Decades After Family's Separation In Korea, Minn. Woman Focused On Refugees
MINNEAPOLIS (WCCO) -- A Minnesota woman whose father was killed by current North Korean dictator Kim Jung Un's grandfather is asking for help in her effort to help North Korean refugees.
Hyon (Yahn) Kim is a former University of Minnesota regent who has family still trapped in North Korea. From her home in the Twin Cities suburbs, Hyon Kim runs a charity aimed at helping North Korean refugees escape the regime.
Hyon Kim says she has never been more scared not only for those her own family members and millions of others who live under the North Korean regime, but also for those in South Korea where anxiety is mounting over a nuclear threat.
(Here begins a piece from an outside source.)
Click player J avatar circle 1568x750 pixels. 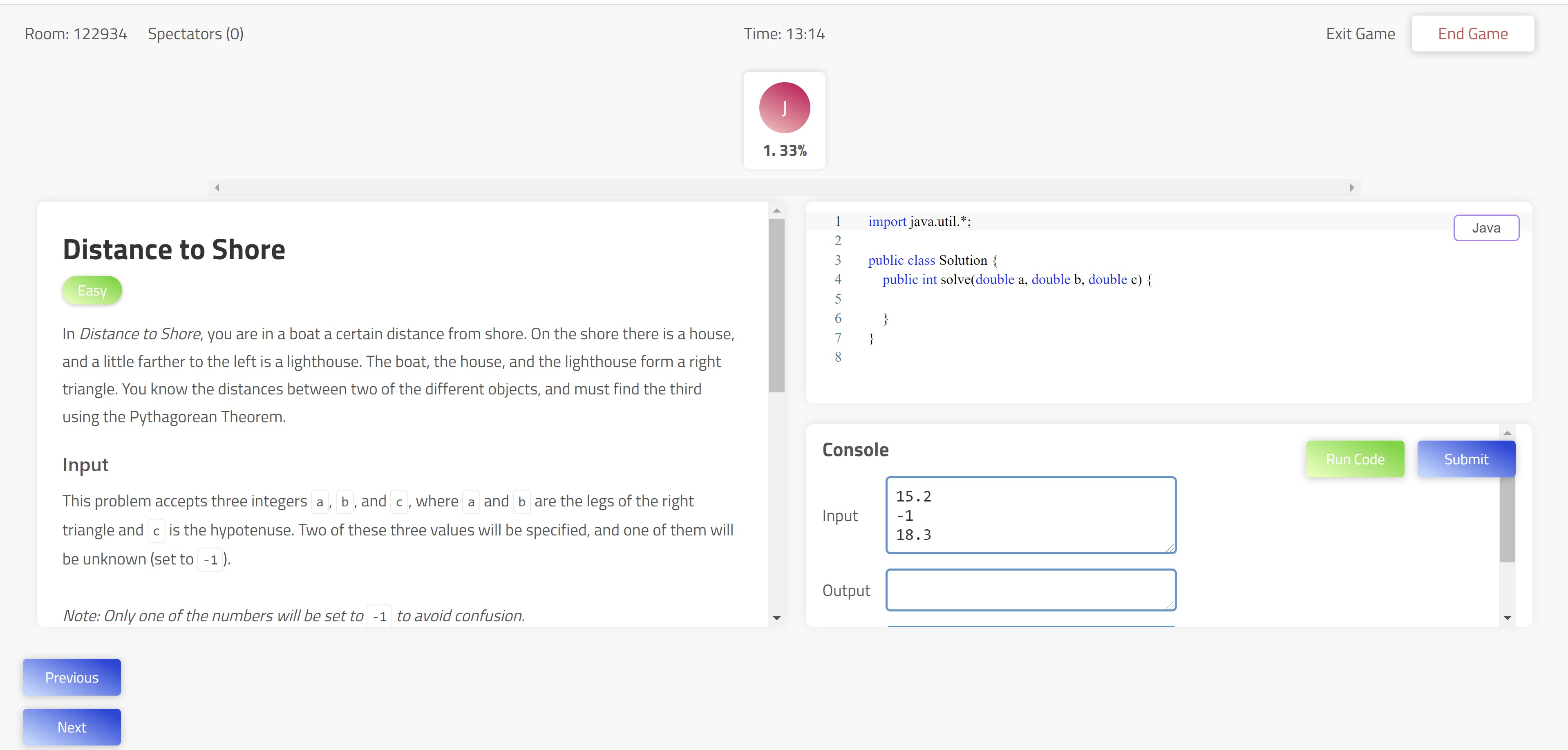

In a comfortable, Twin Cities home, the 71-year-old grandmother cant stop watching the news from Korea.
"I don't sleep at night lately," she said.
Hyon Kim has lived the nightmare of her family being destroyed by the North Korean regime.
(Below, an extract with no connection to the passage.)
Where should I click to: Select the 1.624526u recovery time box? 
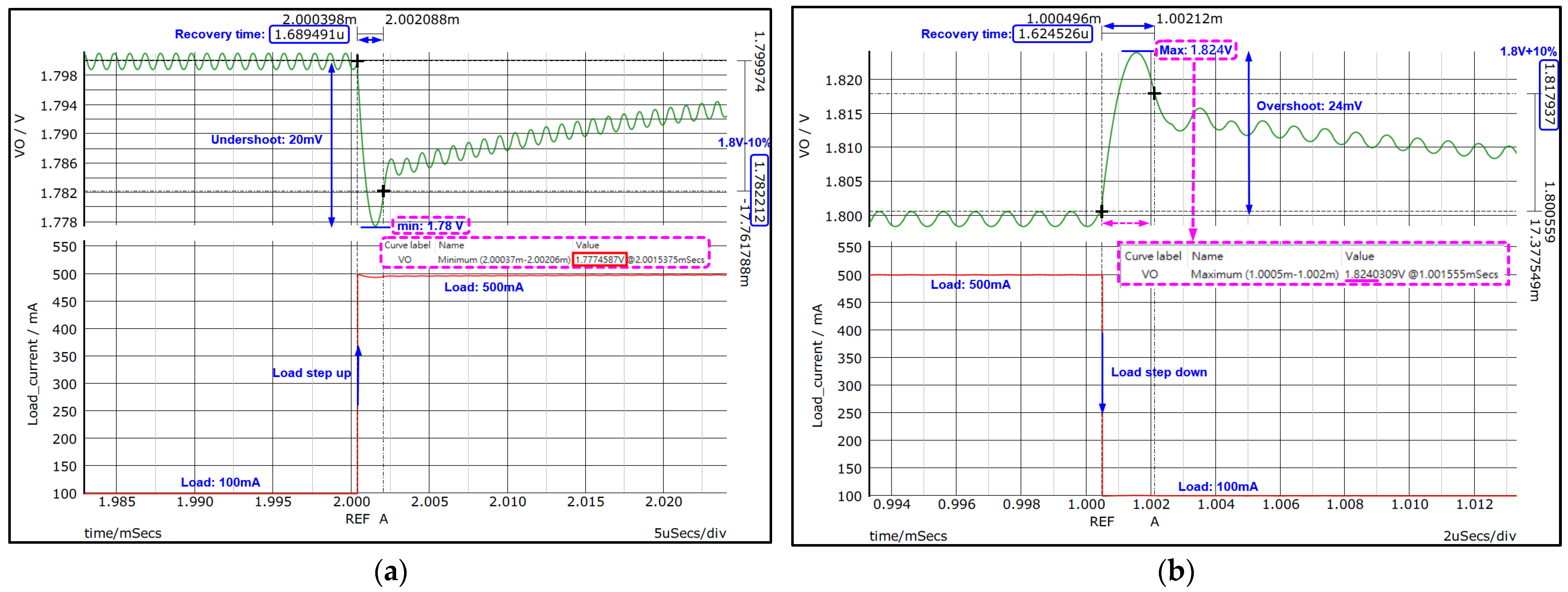coord(1052,34)
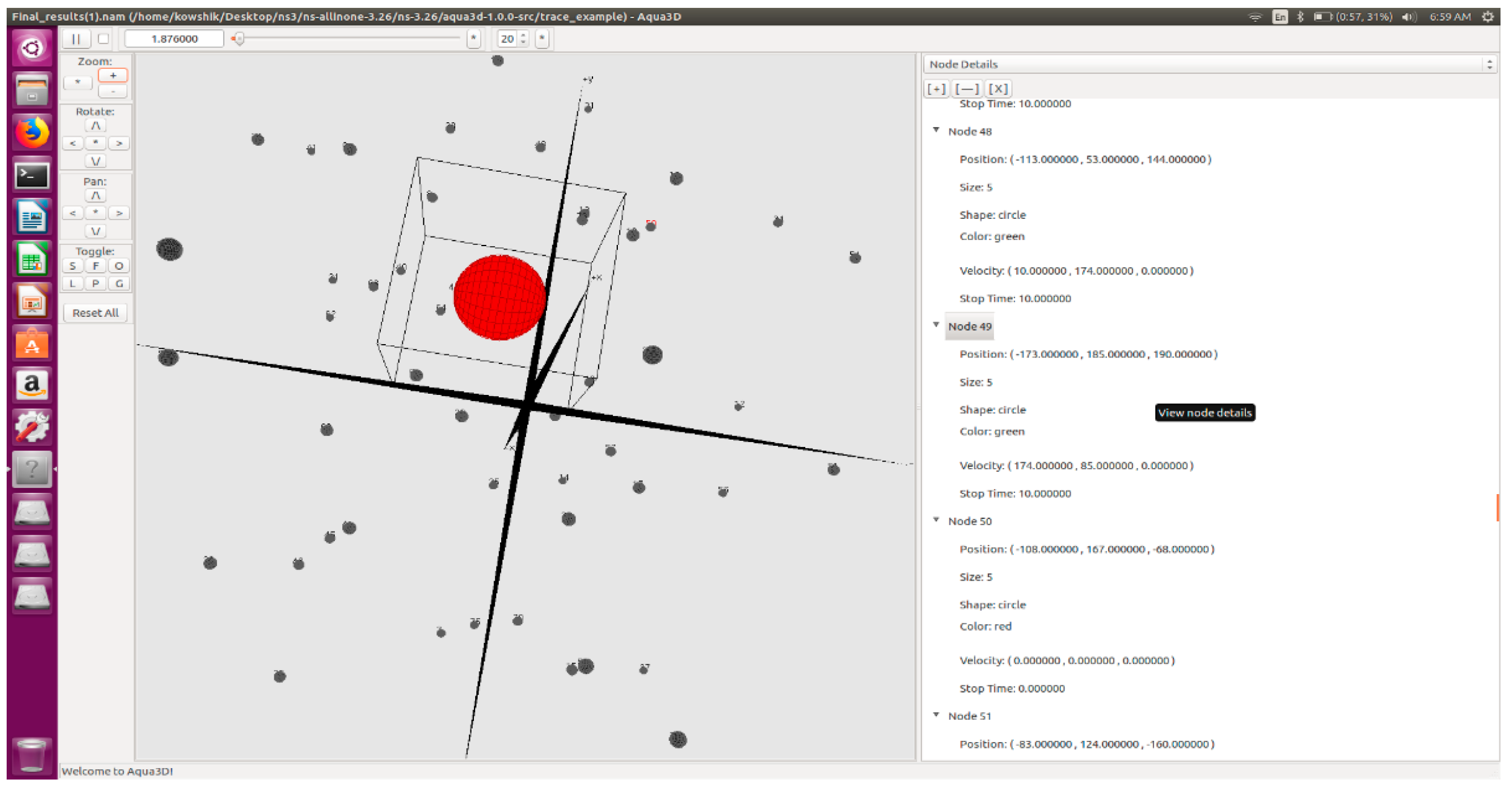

"Kim Jong Un's grandfather killed my father," she said.
In the chaos of 1950s Cold War Korea, her family was separated. She was only 4 years old and was left behind in South Korea while the rest of her family made the fateful mistake of going to the north.
She made her way to Minnesota in the 1970s and was allowed back to see her family in North Korea once in 1990. It was then she learned of her father's execution by the North Korean regime.
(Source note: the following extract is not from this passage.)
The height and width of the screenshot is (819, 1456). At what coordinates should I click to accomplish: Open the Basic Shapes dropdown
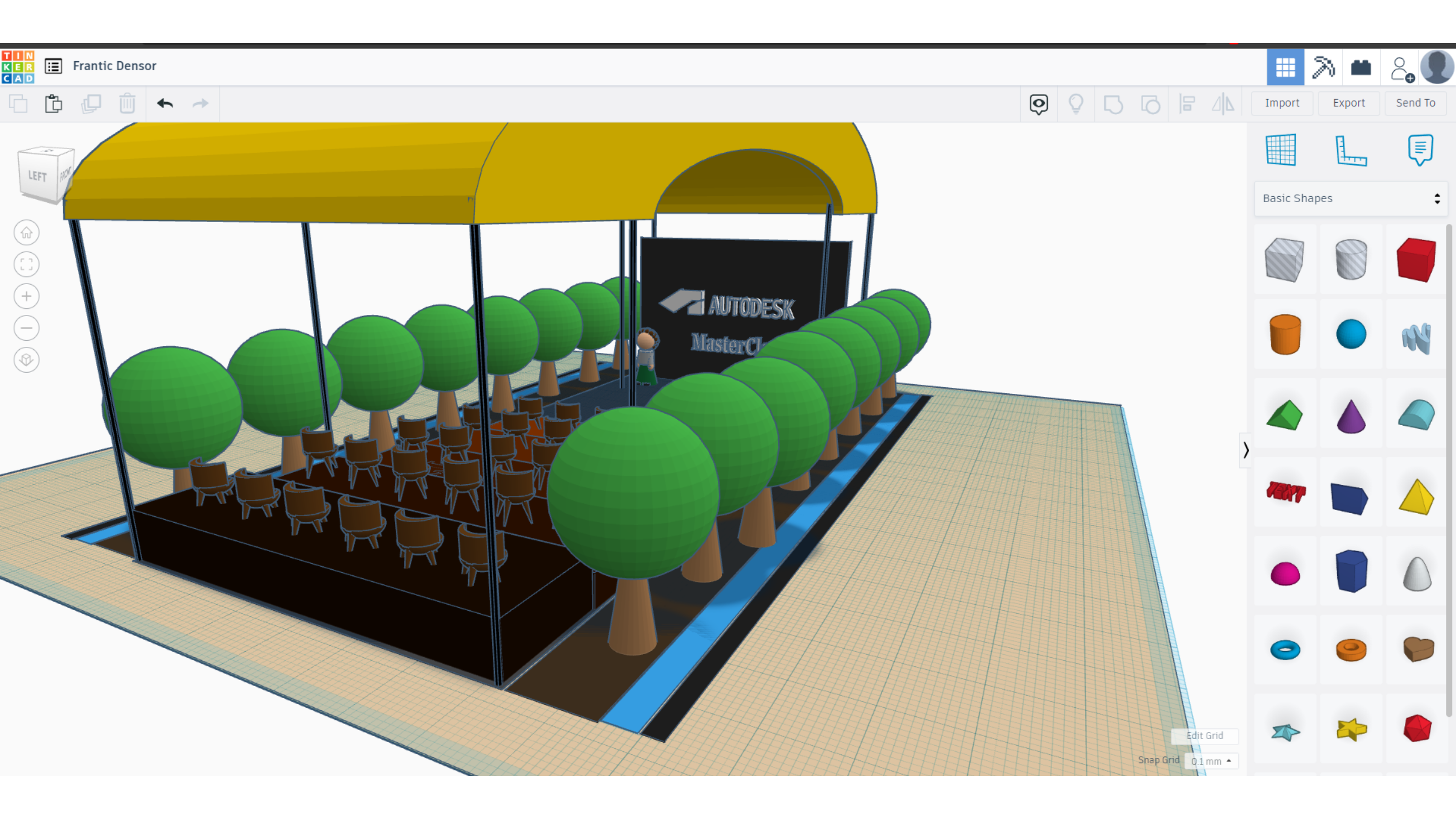[x=1350, y=198]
"In the middle of the night, they told me they killed my father," Hyon Kim said.
In the years since, she learned that her mother and one of her brothers died of starvation in the North.
Her life in the U.S. led to a degree from the University of Minnesota, a successful business and being made a U of M Regent. She even met with then-First Lady Hillary Clinton - but the people of Korea are never far from her mind.
"I think it is a very dangerous time," she said.
That's why she formed the charity Freedom North Korean Refugees of Minnesota to try and help those who have escaped the north to either South Korea or China. She said,
"My focus is freedom for North Korean refugees," she said.
Hyon Kim says her biggest concern is for an estimated 300,000 North Korean refugees living underground in China. She says if these refugees are discovered by Chinese authorities, they are often returned to North Korea to face certain death.